Date: October 18, 2024
Publication Type: Clinical Publication
Technology: PROSTATE
Procedure: Ablation, Biopsy
Organ: Prostate
Publication Location: Interventional MRI Symposium
PURPOSE: To present the preliminary results of a 30-patient clinical study evaluating a transperineal guidance system (Clear Guide SCENERGY TP) for MRI-guided procedures.
MATERIALS AND METHODS: We utilized the SCENERGY TP guidance system (www.scenergytp.com) to guide 14G needles towards selected targets through patients’ perineum. Prior to imaging, the clinical staff mounted a grid template with embedded markers visible in the MRI next to the perineum. Once the initial MRI volume was acquired, we sent it to the SCENERGY TP for automatic registration (Fig. 1). Given the registration, the system projected the grid holes onto each slice of the volume as shown in Fig. 2. The physician then selected a target by browsing through the MRI scan and tapping on the screen. The system highlighted the target along with the alphanumerical identifier of the closest hole and the depth of insertion. The physician was able turn the grid projection off allowing them to track the planned trajectory of the needle path through the slices prior to insertion. An augmented reality (AR) view was also available for some cases which showed the planned grid hole and the depth of insertion (Fig. 3). The clinical trial recruited 30 patients undergoing MRI-guided transperineal procedures following the IRB protocol. The device has obtained FDA clearance following the successful completion of this trial. The procedures included 20 prostate cryoablations, 5 prostate biopsies, 3 seminal vesicle cryoablation, 1 pelvic lymph node cryoablation, and 1 combination of prostate biopsy and cryoablation in one session.

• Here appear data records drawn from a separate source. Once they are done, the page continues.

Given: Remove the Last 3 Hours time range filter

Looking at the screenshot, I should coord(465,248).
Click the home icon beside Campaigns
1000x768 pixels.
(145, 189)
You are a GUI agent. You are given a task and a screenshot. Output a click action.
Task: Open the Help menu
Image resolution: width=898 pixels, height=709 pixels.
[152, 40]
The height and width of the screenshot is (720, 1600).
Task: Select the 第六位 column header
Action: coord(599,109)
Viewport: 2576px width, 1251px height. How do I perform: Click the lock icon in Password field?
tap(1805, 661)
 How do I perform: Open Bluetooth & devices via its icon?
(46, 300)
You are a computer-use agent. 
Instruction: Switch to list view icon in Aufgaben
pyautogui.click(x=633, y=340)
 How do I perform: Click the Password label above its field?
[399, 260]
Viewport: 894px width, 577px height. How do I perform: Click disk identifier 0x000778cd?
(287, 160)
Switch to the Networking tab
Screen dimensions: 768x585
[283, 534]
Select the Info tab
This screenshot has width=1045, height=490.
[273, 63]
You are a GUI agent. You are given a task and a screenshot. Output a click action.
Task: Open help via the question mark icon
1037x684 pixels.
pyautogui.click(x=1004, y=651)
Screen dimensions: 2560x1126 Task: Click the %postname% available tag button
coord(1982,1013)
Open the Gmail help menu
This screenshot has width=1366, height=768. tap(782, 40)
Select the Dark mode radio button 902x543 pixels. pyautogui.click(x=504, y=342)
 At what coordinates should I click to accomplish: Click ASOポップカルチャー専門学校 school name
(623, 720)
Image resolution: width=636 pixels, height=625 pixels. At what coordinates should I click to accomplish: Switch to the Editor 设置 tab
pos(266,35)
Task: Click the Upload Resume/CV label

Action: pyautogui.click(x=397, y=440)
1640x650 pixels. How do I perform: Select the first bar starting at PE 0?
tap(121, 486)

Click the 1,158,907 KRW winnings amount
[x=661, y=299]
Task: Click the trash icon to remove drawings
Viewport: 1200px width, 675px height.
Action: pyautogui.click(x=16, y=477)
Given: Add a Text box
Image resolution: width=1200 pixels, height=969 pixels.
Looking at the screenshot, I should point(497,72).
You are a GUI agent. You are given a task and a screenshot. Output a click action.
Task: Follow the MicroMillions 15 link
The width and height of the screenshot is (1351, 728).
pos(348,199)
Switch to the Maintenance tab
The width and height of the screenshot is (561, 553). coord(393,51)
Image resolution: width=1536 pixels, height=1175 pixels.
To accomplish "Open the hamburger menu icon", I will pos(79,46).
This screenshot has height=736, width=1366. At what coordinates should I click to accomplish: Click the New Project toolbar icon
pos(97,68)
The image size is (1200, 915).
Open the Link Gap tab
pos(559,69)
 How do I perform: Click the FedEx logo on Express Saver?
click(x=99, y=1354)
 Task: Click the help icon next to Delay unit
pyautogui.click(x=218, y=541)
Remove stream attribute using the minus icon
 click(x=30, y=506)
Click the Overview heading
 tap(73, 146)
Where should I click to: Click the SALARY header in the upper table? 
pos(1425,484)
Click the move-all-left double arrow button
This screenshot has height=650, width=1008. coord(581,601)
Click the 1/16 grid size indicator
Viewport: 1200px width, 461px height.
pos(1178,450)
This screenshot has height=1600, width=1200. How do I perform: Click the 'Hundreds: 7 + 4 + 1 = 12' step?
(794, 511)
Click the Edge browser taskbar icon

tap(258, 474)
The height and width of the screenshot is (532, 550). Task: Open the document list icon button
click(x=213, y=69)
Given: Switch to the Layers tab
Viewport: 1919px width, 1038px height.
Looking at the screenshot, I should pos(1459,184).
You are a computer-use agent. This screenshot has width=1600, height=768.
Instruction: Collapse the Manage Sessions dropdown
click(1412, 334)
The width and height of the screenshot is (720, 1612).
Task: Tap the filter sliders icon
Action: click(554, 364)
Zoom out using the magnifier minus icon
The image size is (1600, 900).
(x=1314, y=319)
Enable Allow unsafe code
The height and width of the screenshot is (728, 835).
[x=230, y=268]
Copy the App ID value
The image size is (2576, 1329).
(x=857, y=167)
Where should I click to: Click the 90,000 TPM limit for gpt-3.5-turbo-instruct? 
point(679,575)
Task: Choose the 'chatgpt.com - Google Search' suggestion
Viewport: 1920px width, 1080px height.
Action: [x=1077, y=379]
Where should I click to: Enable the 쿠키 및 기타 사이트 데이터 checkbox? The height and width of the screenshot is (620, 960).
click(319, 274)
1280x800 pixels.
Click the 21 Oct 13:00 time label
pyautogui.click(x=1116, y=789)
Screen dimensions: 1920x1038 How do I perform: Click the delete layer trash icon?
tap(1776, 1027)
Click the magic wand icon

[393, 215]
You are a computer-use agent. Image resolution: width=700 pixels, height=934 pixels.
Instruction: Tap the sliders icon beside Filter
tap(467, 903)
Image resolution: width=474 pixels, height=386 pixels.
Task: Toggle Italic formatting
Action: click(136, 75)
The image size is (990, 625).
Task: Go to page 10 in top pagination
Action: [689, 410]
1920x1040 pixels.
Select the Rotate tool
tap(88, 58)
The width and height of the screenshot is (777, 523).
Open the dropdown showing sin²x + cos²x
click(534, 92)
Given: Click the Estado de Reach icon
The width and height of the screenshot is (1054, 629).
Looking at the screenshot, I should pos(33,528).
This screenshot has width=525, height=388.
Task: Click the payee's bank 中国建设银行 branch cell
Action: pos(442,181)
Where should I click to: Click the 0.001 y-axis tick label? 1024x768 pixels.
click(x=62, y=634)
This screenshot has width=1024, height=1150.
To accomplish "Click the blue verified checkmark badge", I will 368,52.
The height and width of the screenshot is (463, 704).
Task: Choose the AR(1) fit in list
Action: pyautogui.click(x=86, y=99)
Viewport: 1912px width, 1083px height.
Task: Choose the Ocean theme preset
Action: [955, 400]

RESULTS: All the procedures were completed safely and successfully. The system worked as expected with needle placement verified by post-MRI scans. Needle accuracy was evaluated by manually segmenting the needle shaft at an average depth of 67mm (min:32.8mm, max: 127.4mm) and comparing it with the expected location based on the plan. The average error was 1.46±0.78mm.
CONCLUSIONS: Compared to the current alternatives, the device offers a superior workflow which is easy to follow. This workflow eliminates the need for manual segmentation of grid fiducials in MRI volumes since the markers are automatically detected. Accurate and fast placement of needle in the MRI suite is key for wide adoption of interventional MRI procedures. Combination of biopsy followed by cryoablation in one session can increase overall efficiency and potentially reduce patient anxiety.